**Task description**
Reproduce the material verbatim, starting at its first line and ending at the line that contains "point(897,275)", both included. Leave the pictures out of your answer.

**Information shown**

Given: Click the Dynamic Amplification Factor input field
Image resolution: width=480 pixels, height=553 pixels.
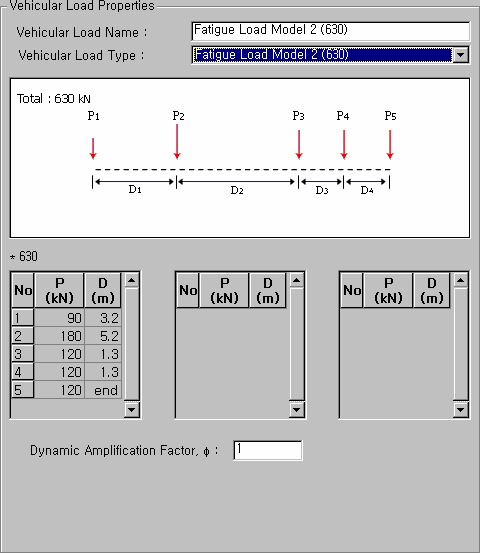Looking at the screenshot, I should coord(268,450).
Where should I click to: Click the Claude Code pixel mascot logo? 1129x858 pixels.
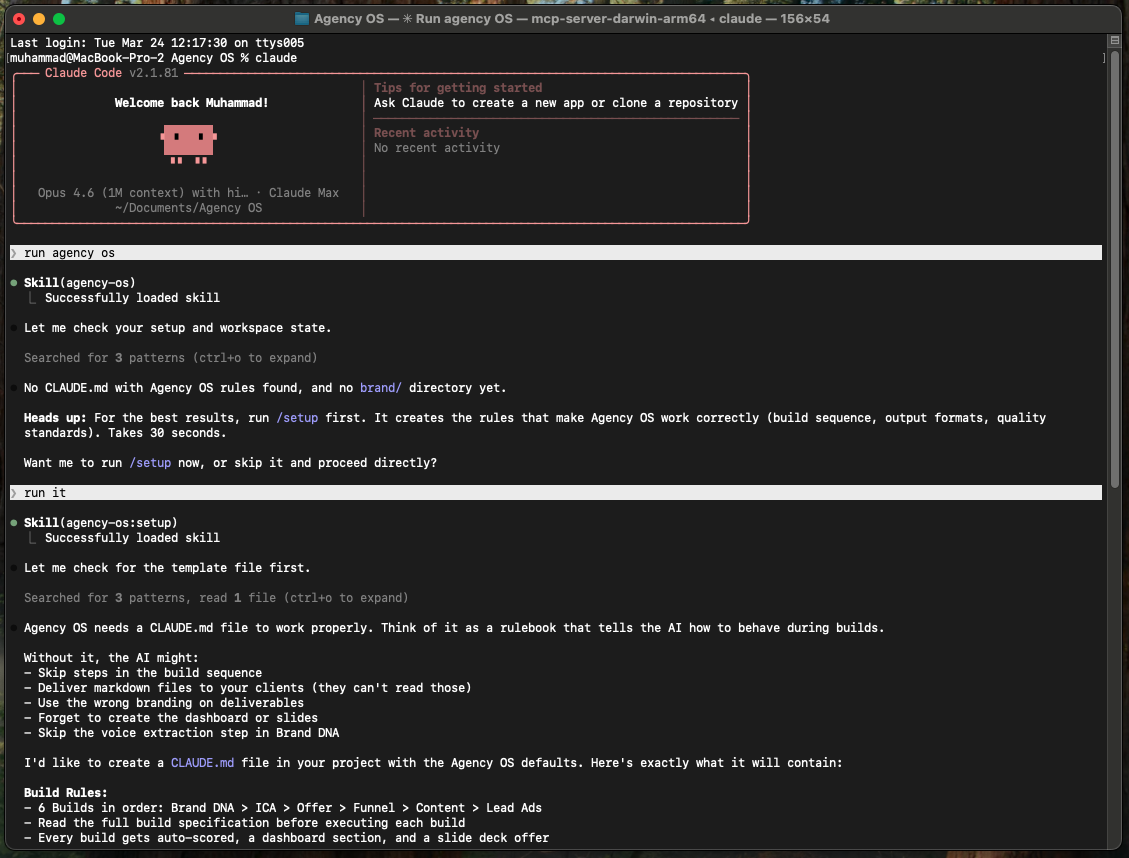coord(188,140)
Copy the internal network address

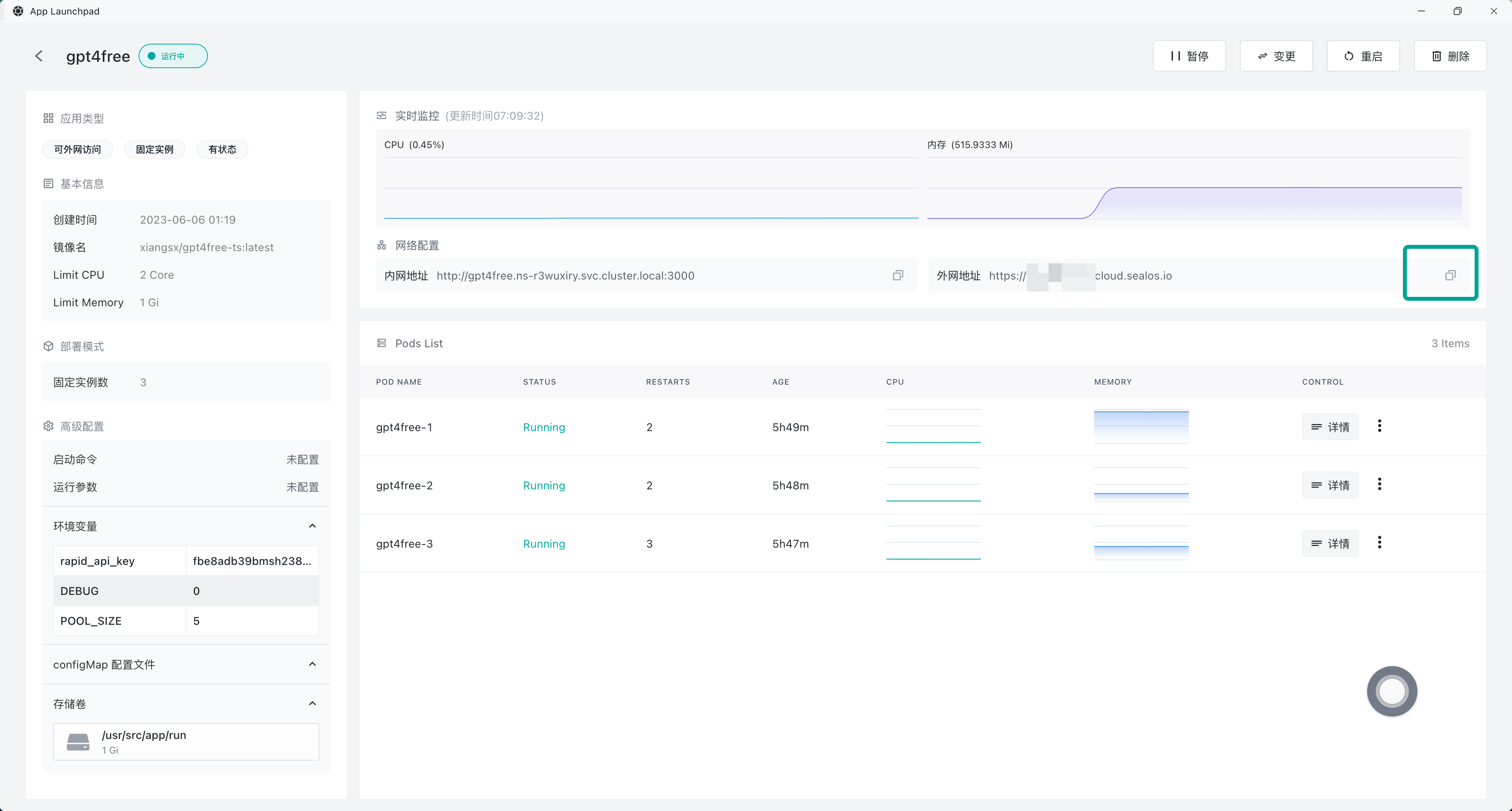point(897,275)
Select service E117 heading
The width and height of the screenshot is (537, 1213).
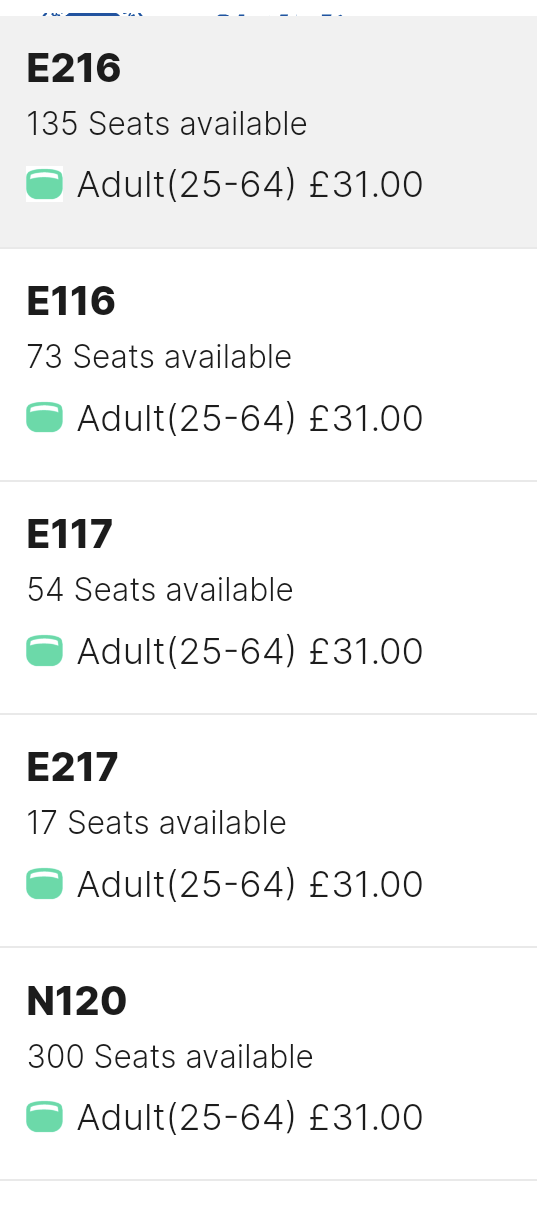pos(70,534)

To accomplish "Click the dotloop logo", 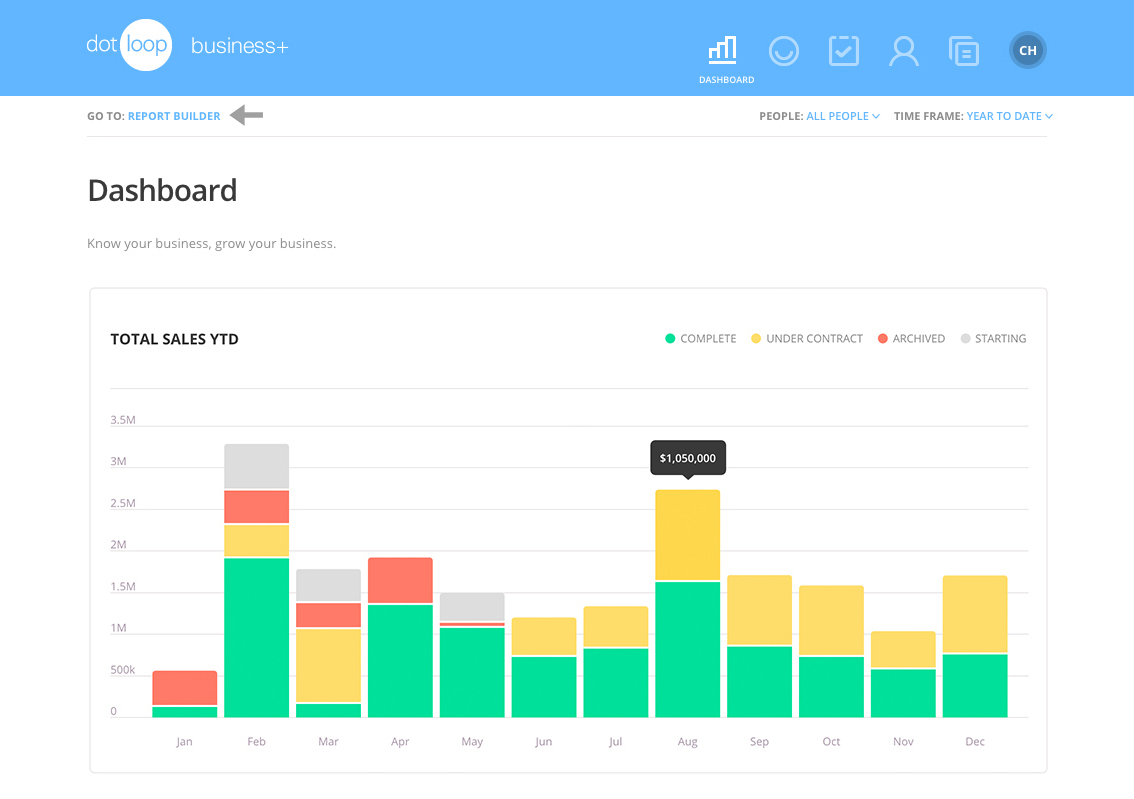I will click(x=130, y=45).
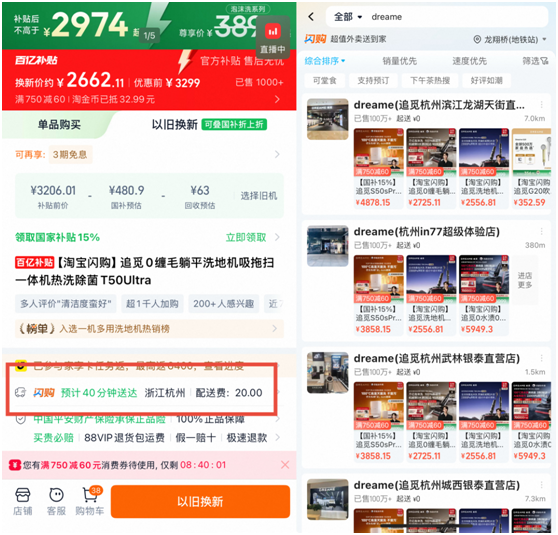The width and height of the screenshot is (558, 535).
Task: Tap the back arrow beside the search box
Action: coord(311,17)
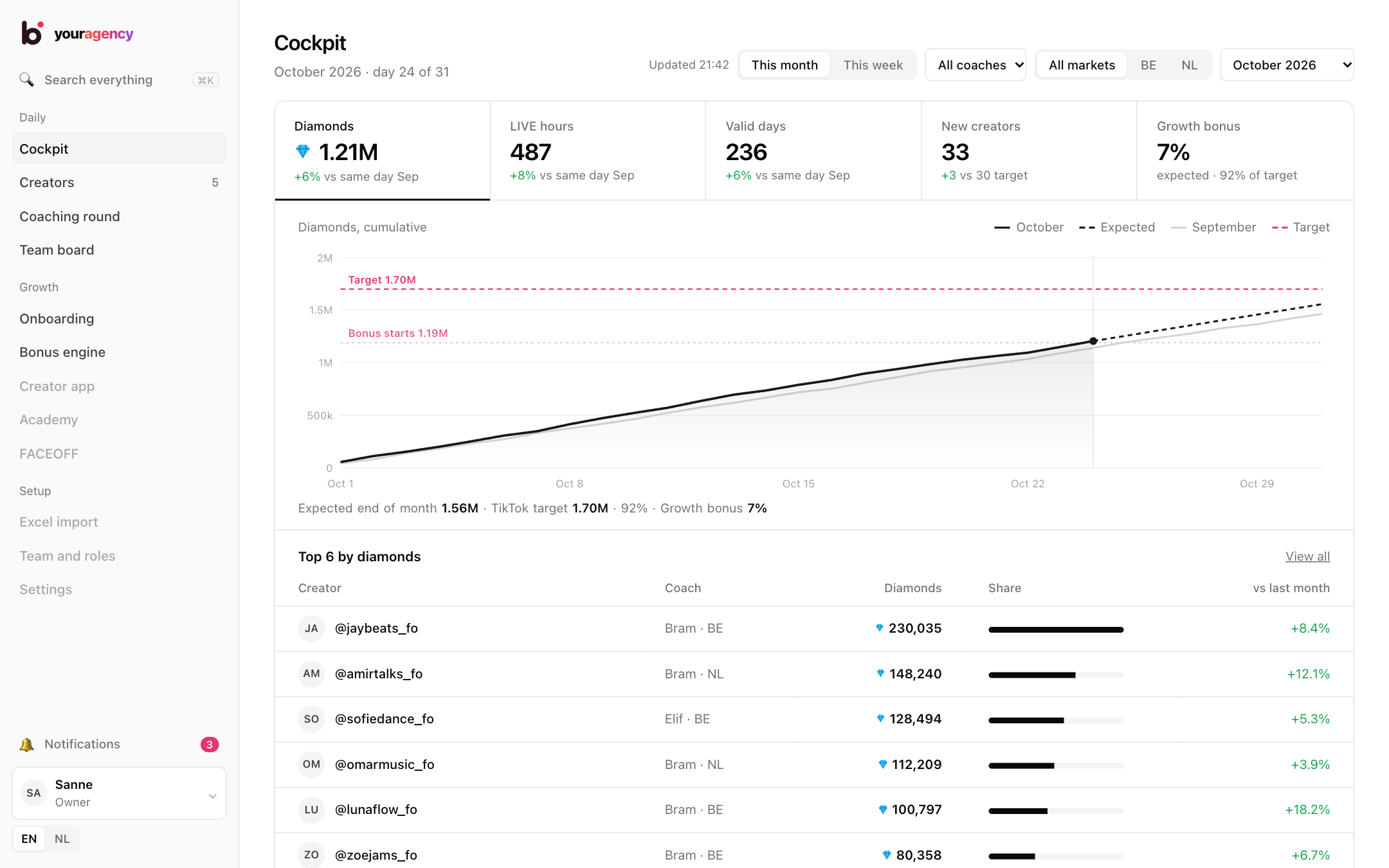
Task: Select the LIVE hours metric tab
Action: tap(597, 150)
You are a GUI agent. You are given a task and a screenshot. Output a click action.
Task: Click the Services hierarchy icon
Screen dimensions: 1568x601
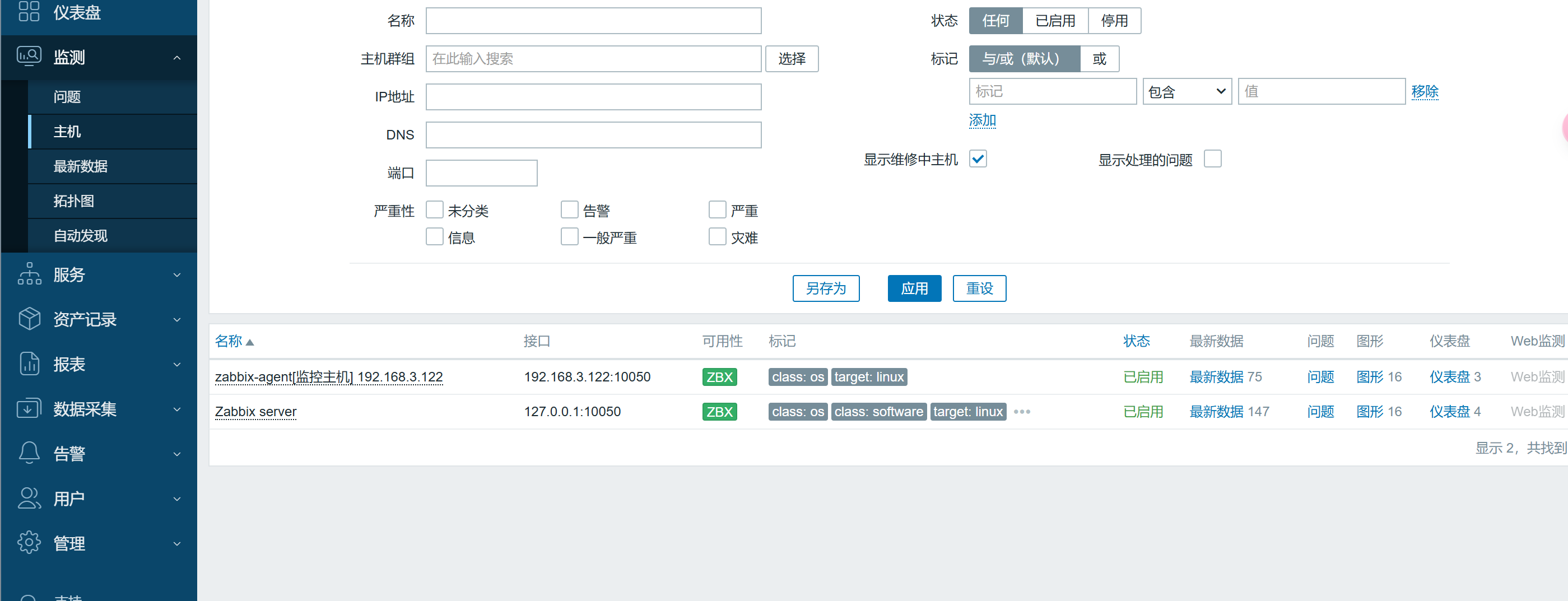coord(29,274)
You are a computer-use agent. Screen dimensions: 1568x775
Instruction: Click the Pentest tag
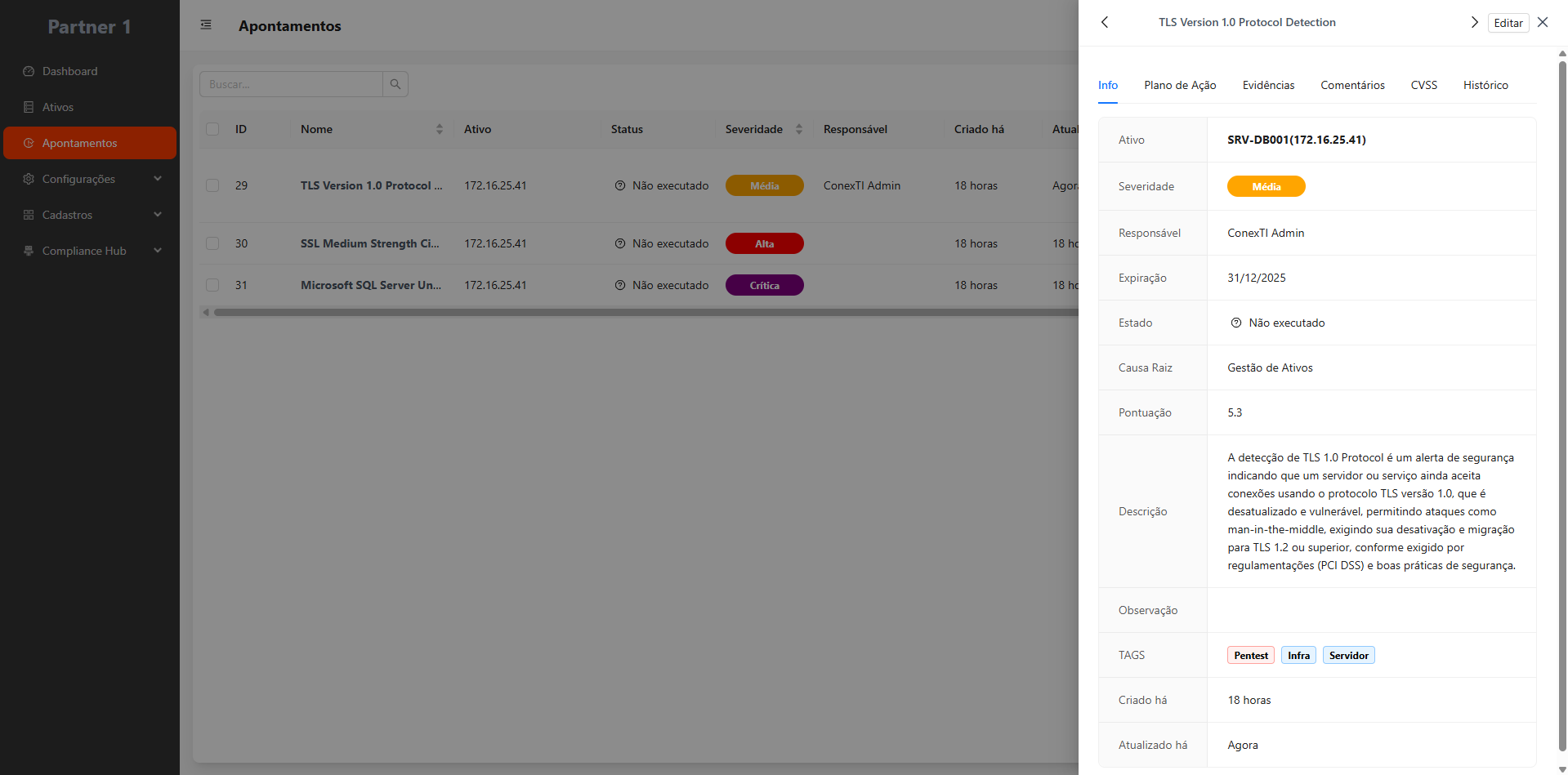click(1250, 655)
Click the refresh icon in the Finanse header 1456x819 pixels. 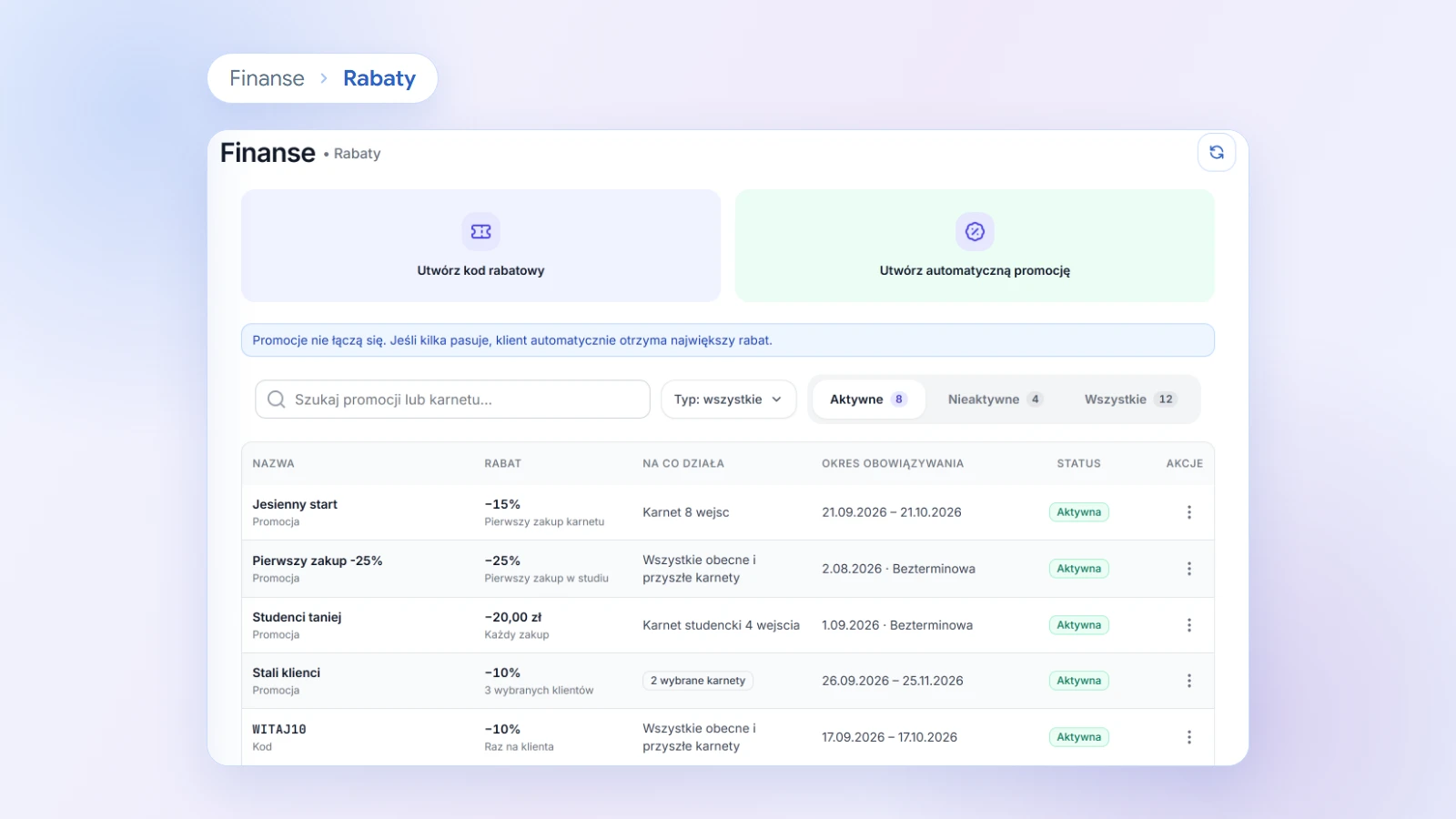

**Answer to the task**
Given: Click the Dynamic Amplification Factor input field
Image resolution: width=480 pixels, height=553 pixels.
Looking at the screenshot, I should coord(268,450).
Where should I click to: Click the Claude Code pixel mascot logo? 1129x858 pixels.
coord(188,140)
Copy the internal network address

point(897,275)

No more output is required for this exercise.